══ AVAILABLE DATA ══

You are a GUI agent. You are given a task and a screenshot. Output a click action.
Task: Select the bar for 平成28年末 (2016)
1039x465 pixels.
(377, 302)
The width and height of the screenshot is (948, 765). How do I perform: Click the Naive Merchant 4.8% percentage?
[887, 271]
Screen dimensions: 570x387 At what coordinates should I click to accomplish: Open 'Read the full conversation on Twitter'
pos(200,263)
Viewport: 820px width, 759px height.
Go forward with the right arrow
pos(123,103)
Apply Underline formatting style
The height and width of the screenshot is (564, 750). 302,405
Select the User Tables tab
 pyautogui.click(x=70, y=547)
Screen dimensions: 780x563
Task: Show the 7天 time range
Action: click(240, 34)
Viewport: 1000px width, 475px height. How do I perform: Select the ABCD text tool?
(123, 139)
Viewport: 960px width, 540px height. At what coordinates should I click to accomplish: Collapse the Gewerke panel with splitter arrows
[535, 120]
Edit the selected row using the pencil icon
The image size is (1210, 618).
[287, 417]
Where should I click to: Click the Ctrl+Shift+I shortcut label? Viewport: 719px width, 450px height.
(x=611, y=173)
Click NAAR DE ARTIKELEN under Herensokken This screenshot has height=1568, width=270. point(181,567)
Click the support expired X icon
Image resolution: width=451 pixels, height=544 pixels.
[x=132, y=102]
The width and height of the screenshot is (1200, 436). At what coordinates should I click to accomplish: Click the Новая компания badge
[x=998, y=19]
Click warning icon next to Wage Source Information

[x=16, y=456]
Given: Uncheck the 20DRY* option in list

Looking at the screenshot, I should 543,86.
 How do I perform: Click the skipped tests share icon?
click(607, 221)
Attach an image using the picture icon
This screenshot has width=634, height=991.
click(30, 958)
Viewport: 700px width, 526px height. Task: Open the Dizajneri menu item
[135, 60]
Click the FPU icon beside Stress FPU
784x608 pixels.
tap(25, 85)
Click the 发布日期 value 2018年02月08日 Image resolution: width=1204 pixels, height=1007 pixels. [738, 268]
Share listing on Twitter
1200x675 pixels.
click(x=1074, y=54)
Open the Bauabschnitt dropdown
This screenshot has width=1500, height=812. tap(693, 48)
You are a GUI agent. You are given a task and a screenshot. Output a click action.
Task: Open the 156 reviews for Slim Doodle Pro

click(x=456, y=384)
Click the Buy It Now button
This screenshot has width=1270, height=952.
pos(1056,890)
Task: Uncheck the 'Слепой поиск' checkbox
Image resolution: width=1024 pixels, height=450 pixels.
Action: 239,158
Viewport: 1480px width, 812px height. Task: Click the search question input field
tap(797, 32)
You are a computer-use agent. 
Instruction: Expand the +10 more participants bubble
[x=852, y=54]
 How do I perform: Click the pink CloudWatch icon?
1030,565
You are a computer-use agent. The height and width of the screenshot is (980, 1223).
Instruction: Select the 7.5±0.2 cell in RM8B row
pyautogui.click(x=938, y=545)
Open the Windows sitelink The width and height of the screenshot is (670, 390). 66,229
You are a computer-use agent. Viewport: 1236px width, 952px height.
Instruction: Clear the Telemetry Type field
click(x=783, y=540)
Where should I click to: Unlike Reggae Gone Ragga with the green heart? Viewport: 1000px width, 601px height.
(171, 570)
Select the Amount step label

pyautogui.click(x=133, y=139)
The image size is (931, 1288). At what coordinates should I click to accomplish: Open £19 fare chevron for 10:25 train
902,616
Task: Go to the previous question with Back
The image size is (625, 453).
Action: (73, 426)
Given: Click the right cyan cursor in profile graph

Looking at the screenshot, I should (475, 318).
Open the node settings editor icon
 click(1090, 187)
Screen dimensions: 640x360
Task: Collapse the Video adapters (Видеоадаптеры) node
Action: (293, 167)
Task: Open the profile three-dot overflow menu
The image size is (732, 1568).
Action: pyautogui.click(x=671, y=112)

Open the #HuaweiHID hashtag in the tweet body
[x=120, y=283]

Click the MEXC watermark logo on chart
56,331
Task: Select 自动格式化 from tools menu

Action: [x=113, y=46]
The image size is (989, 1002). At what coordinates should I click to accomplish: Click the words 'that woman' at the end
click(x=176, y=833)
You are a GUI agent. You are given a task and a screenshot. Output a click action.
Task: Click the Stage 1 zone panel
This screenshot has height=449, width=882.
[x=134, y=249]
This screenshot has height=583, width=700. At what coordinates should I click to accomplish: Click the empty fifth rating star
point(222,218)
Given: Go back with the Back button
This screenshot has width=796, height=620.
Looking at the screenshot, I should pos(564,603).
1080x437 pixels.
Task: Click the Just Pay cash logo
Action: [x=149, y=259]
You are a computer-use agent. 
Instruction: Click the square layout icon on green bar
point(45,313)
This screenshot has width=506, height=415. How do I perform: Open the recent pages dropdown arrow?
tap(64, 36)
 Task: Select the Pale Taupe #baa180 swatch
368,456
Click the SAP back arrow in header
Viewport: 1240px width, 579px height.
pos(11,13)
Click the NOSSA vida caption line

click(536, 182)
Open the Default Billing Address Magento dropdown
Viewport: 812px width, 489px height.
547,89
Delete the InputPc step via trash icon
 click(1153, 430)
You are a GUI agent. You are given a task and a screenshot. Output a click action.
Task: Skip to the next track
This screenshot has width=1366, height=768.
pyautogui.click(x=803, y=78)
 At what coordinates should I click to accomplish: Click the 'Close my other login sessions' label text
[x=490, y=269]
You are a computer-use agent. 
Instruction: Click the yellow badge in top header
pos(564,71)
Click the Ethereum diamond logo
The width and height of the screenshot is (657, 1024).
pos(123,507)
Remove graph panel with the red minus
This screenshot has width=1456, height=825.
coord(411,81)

═══

WHAT TO WORK ON: What is needed here is an exact reproduction of all the entries.

SOLUTION TO THIS PROBLEM:
You are a GUI agent. You are given a task and a screenshot. Output a click action.
Task: Select the bar for 平成28年末 (2016)
1039x465 pixels.
(377, 302)
The width and height of the screenshot is (948, 765). How do I perform: Click the Naive Merchant 4.8% percentage?
[887, 271]
Screen dimensions: 570x387 At what coordinates should I click to accomplish: Open 'Read the full conversation on Twitter'
pos(200,263)
Viewport: 820px width, 759px height.
Go forward with the right arrow
pos(123,103)
Apply Underline formatting style
The height and width of the screenshot is (564, 750). 302,405
Select the User Tables tab
 pyautogui.click(x=70, y=547)
Screen dimensions: 780x563
Task: Show the 7天 time range
Action: click(240, 34)
Viewport: 1000px width, 475px height. How do I perform: Select the ABCD text tool?
(123, 139)
Viewport: 960px width, 540px height. At what coordinates should I click to accomplish: Collapse the Gewerke panel with splitter arrows
[535, 120]
Edit the selected row using the pencil icon
The image size is (1210, 618).
[287, 417]
Where should I click to: Click the Ctrl+Shift+I shortcut label? Viewport: 719px width, 450px height.
(x=611, y=173)
Click NAAR DE ARTIKELEN under Herensokken This screenshot has height=1568, width=270. point(181,567)
Click the support expired X icon
Image resolution: width=451 pixels, height=544 pixels.
[x=132, y=102]
The width and height of the screenshot is (1200, 436). At what coordinates should I click to accomplish: Click the Новая компания badge
[x=998, y=19]
Click warning icon next to Wage Source Information

[x=16, y=456]
Given: Uncheck the 20DRY* option in list

Looking at the screenshot, I should 543,86.
 How do I perform: Click the skipped tests share icon?
click(607, 221)
Attach an image using the picture icon
This screenshot has width=634, height=991.
click(30, 958)
Viewport: 700px width, 526px height. Task: Open the Dizajneri menu item
[135, 60]
Click the FPU icon beside Stress FPU
784x608 pixels.
tap(25, 85)
Click the 发布日期 value 2018年02月08日 Image resolution: width=1204 pixels, height=1007 pixels. [738, 268]
Share listing on Twitter
1200x675 pixels.
click(x=1074, y=54)
Open the Bauabschnitt dropdown
This screenshot has width=1500, height=812. tap(693, 48)
You are a GUI agent. You are given a task and a screenshot. Output a click action.
Task: Open the 156 reviews for Slim Doodle Pro

click(x=456, y=384)
Click the Buy It Now button
This screenshot has width=1270, height=952.
pos(1056,890)
Task: Uncheck the 'Слепой поиск' checkbox
Image resolution: width=1024 pixels, height=450 pixels.
Action: 239,158
Viewport: 1480px width, 812px height. Task: Click the search question input field
tap(797, 32)
You are a computer-use agent. 
Instruction: Expand the +10 more participants bubble
[x=852, y=54]
 How do I perform: Click the pink CloudWatch icon?
1030,565
You are a computer-use agent. The height and width of the screenshot is (980, 1223).
Instruction: Select the 7.5±0.2 cell in RM8B row
pyautogui.click(x=938, y=545)
Open the Windows sitelink The width and height of the screenshot is (670, 390). 66,229
You are a computer-use agent. Viewport: 1236px width, 952px height.
Instruction: Clear the Telemetry Type field
click(x=783, y=540)
Where should I click to: Unlike Reggae Gone Ragga with the green heart? Viewport: 1000px width, 601px height.
(171, 570)
Select the Amount step label

pyautogui.click(x=133, y=139)
The image size is (931, 1288). At what coordinates should I click to accomplish: Open £19 fare chevron for 10:25 train
902,616
Task: Go to the previous question with Back
The image size is (625, 453).
Action: (73, 426)
Given: Click the right cyan cursor in profile graph

Looking at the screenshot, I should (475, 318).
Open the node settings editor icon
 click(1090, 187)
Screen dimensions: 640x360
Task: Collapse the Video adapters (Видеоадаптеры) node
Action: (293, 167)
Task: Open the profile three-dot overflow menu
The image size is (732, 1568).
Action: pyautogui.click(x=671, y=112)

Open the #HuaweiHID hashtag in the tweet body
[x=120, y=283]

Click the MEXC watermark logo on chart
56,331
Task: Select 自动格式化 from tools menu

Action: [x=113, y=46]
The image size is (989, 1002). At what coordinates should I click to accomplish: Click the words 'that woman' at the end
click(x=176, y=833)
You are a GUI agent. You are given a task and a screenshot. Output a click action.
Task: Click the Stage 1 zone panel
This screenshot has height=449, width=882.
[x=134, y=249]
This screenshot has height=583, width=700. At what coordinates should I click to accomplish: Click the empty fifth rating star
point(222,218)
Given: Go back with the Back button
This screenshot has width=796, height=620.
Looking at the screenshot, I should pos(564,603).
1080x437 pixels.
Task: Click the Just Pay cash logo
Action: [x=149, y=259]
You are a computer-use agent. 
Instruction: Click the square layout icon on green bar
point(45,313)
This screenshot has width=506, height=415. How do I perform: Open the recent pages dropdown arrow?
tap(64, 36)
 Task: Select the Pale Taupe #baa180 swatch
368,456
Click the SAP back arrow in header
Viewport: 1240px width, 579px height.
pos(11,13)
Click the NOSSA vida caption line

click(536, 182)
Open the Default Billing Address Magento dropdown
Viewport: 812px width, 489px height.
547,89
Delete the InputPc step via trash icon
 click(1153, 430)
You are a GUI agent. You are given a task and a screenshot. Output a click action.
Task: Skip to the next track
This screenshot has width=1366, height=768.
pyautogui.click(x=803, y=78)
 At what coordinates should I click to accomplish: Click the 'Close my other login sessions' label text
[x=490, y=269]
You are a computer-use agent. 
Instruction: Click the yellow badge in top header
pos(564,71)
Click the Ethereum diamond logo
The width and height of the screenshot is (657, 1024).
pos(123,507)
Remove graph panel with the red minus
This screenshot has width=1456, height=825.
coord(411,81)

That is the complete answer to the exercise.